In the mid 1990s, interest in laparoscopy waned as the need for pelvic lymph node dissection dropped precipitously owing to advances in nonoperative staging of prostate cancer. Indeed, with the combination of Gleason grade, physical examination, and prostate-specific antigen level, the need for pelvic lymph node dissection was eliminated in upward of 95% of patients presenting with potentially surgically curable prostate cancer. Also, data revealed that laparoscopic varicocelectomy and bladder neck suspension, although feasible, were not as cost effective as, or better for the patient than, alternative, well-established surgical methods. These developments, combined with the complexity of renal and ureteral laparoscopic procedures, caused a major decrease in laparoscopic interest in the urologic community.
However, as more data were published on the beneficial aspects of laparoscopic renal and ureteral surgery, and as donor nephrectomy became accepted worldwide, more urologists grew to embrace laparoscopy as the technique of choice for these procedures. This was further spurred by the pioneering work of Vallancien and Guillonneau in the realm of radical prostatectomy; although the initial report by Schuessler was of interest, it was the development and dissemination of this procedure at L'Institut Mutualiste Montsouris that re-ignited interest among urologists in laparoscopy. Additional procedures soon followed, including cystectomy, gastrocystoplasty, enterocystoplasty, and ileal ureter ( Parra et al, 1992 ; Docimo et al, 1995 ; Raboy et al, 1997 ; Schuessler et al, 1997 ; Abbou et al, 2000 ; Gill, et al, 2000, 2000c [113] [115]; Guillonneau et al, 2000 ). Raising the bar even higher, Gill and associates (2000) reported on laparoscopic radical cystoprostatectomy, bilateral pelvic lymphadenectomy, and ileal conduit urinary diversion in patients with muscleinvasive bladder cancer, with the entire procedure being performed intracorporeally. In addition. laparoscopy is being used more and more in the area of retroperitoneal lymph node dissection (RPLND) for testicular cancer. Although still somewhat controversial, several centers offer laparoscopic RPLND and have shown that the outcomes can be equal to open surgery ( Allaf et al, 2005 ).

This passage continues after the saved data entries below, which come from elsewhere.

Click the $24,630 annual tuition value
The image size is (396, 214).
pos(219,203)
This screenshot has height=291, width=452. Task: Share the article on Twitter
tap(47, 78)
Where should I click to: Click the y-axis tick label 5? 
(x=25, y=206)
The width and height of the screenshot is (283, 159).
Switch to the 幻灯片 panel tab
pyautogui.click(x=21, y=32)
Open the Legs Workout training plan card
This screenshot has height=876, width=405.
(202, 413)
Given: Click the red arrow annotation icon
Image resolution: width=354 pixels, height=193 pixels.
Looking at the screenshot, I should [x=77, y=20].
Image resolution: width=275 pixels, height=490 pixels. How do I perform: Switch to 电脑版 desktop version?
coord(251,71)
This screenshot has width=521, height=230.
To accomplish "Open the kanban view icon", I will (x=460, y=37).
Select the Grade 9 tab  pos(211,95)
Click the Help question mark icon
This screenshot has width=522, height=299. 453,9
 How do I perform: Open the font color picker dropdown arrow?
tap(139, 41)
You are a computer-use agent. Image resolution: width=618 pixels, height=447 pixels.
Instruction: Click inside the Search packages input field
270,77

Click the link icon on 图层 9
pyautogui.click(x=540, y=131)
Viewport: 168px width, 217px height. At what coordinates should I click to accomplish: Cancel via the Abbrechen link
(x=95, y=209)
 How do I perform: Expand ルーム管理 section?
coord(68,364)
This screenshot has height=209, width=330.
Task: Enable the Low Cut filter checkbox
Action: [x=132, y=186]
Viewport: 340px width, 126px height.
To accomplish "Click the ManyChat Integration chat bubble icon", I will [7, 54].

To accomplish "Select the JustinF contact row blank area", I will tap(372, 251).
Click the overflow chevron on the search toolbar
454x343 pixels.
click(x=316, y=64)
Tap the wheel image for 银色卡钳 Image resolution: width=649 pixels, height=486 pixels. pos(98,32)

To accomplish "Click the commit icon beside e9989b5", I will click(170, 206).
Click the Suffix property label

With an increasing number of multi-institutional studies emerging in which laparoscopic procedures are compared with their open surgical counterparts, it becomes clear that, owing to equivalent efficacy combined with distinct advantages in postoperative pain, cosmesis, recovery, and length of hospital stay, laparoscopy has moved into the mainstream of urologic surgery. Indeed, it is becoming increasingly clear that the objectives of almost all aspects of open retroperitoneal surgery, be it of the kidney, ureter, adrenal gland, or lymph nodes, can now be achieved laparoscopically with far less patient injury and suffering. Minimally invasive surgery is superseding open surgery at major medical centers throughout the world. In this new millennium, the old craft of open surgery has an ever-diminishing role in the treatment of urologic disease. The sage musings of Osler at the inception of the 20th century continue to stimulate surgeons to further refine their craft: “Diseases that harm require treatments that harm less.”